富柏村日剩

香港で2000年02月24日から毎日綴り始めた日記ブログ 現在は身在日本

農歴五月十五日。夏至。日に幾度も大雨走り去ってはまた大雨。朝いつも新聞数紙買う新聞スタンドでふと明報を百年ぶりで購入。かつては「香港の朝日新聞」とかいわゆるクオリティペーパーであつたのも武侠小説の大家・金庸氏が社主の時代の成功で曾ては地下鉄でいかにも公務員、教員など明報を読んでいたものが最近ではすっかり発行部数もおち学校の図書館や病院の待合室など毒にも薬にもならぬ場所でしか目にせず。政府関係の広報誌のごとし。唯一この新聞らしいのは本日から二日間、香港城市大学の中国文化センター主催で「文化伝統と華文創作」といふシンポジウムあり(それぢたいは面白くもなさそうだが)パネラーとして作家・白先勇氏とストックホルムから漢学の碩学Goran Malmqvist教授が参加とは豪華。そのMalmqvist教授(漢名:馬悦然)が漢文で綴つた4つの短編小説まで掲載されるのは明報だからか。余の銀行より電話ありクレジットカードのセキュリティに憂慮される点ありカードを新規番号で再発行いたします、と。これはマスターカードで、ところでヴィザのほうは?と尋ねると、その者はマスターのプラチナムカードの担当で同じ銀行の発行カードでもヴィザについては恐れ入りますが知りかねます、と。もともとヴィザのゴールドカードありき、で銀行から年会費無料にするのでマスターカードのプラチナカード持っては如何か?と勧められし経緯だが、こうしてクレジットカードの情報漏洩などといふ惨禍に遭ふと上級カードから対応されるのはタイタニック号での避難と同じか。夏至も暮時まで諸事忙殺されジムにも寄れず帰宅。鰻丼を食す。随筆家でファッションデザイナーの畏友W君より本晩招飲を受けるが連絡来ず夜晩出かけず。本日、ドナルド曽蔭権君を北京の国務院が正式に香港特区行政長官に任命。即日発効。温家寶首相が任命状に署名するニュースも驚くなかれ晩のニュースで大雨などに続き三つ目。せいぜい話題といへばドナルド曽君が前任・董建華君常用の行政長官専用車トヨタ・センチュリー選ばずもう一台の専用車であるベンツS500選び任命と同時に乗用し始めたことくらい。雨空の向こうにおぼろに十四夜の月の明かり浮かぶ。
▼小泉靖国参拝について。
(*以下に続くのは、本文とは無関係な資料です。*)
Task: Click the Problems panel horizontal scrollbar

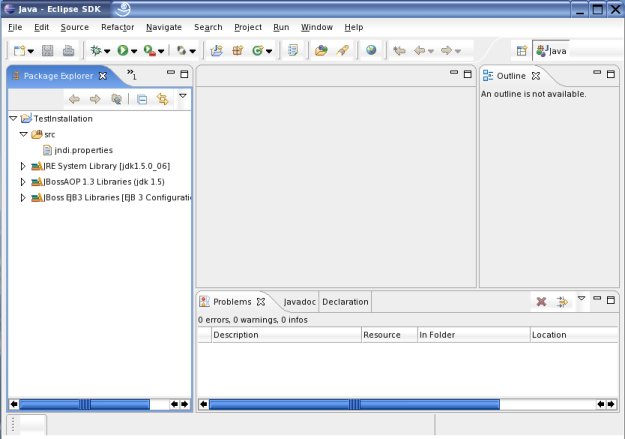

首相の靖国参拝について「賛成」の意見でも体温かなり違う事実。例えばA級戦犯の遺族や『諸君』的感覚だと「首相が参拝をやめると先の大戦侵略戦争であったと認めてしまうことになる」のだが小泉三世ぢたいは先の大戦がアジアにおいて侵略行為があったことは認めた上で戦死者については慰霊すべきで靖国神社参拝することで今日と将来の平和を祈願するモットーであれば「賛成」のこの二者ですら感覚の相違甚だし。築地のH君の話ではA級戦犯の遺族(娘)が「日韓で歴史認識を完全に一致させるなんて無理。いつまでも過去のことにとらわれないで、未来志向で行きましょう」と語つたそうで確かに「完全に一致」は無理だろうが「悪いのはヒトラー」という程度の歴史認識は世界中で完全に一致で東アジアでそれに相当するのが「悪いのは日本軍国主義」であり、それを完全にひっくり返そうとは、とH君。中国側の対応こそまさに「罪を憎んで人を憎まず」であり小泉三世は中国に過去の「罪」をどう憎んでるのかの証拠を見せてくれと言われてるのにA級戦犯も含め「人を憎まず」の方しか実践せぬことの拙さ。このA級戦犯の娘のコメント流したテレビニュースのキャスターは「加害者と被害者では歴史の感じ方も違いますからねえ」などとコメントしていたそうだが逃げの口上。で今度は経済同友会代表が小泉三世に対して「個人的に参拝を」と。経済同友会の代表幹事で日本IBM会長の北城恪太郎君が公式参拝はやめるべきだとの考えを示す。「近隣諸国に理解を得るためには、どういう形で参拝するかをぜひお考えいただきたい」と、ここまでは理解できるが「羽織袴で神社に行くのは見た感じからし軍国主義クールビズで行かれたらどうか」といふコメントはどんなものか。羽織袴で神社に行くのが軍国主義なのではなく国家神道として神社本庁系の神社ぢたいが国家主義なのであり、クールビズなど靖国の問題で話す必要もなし。いずれにせよ小泉三世の場合こういうことを言われるとますますムキになる可能性もありか。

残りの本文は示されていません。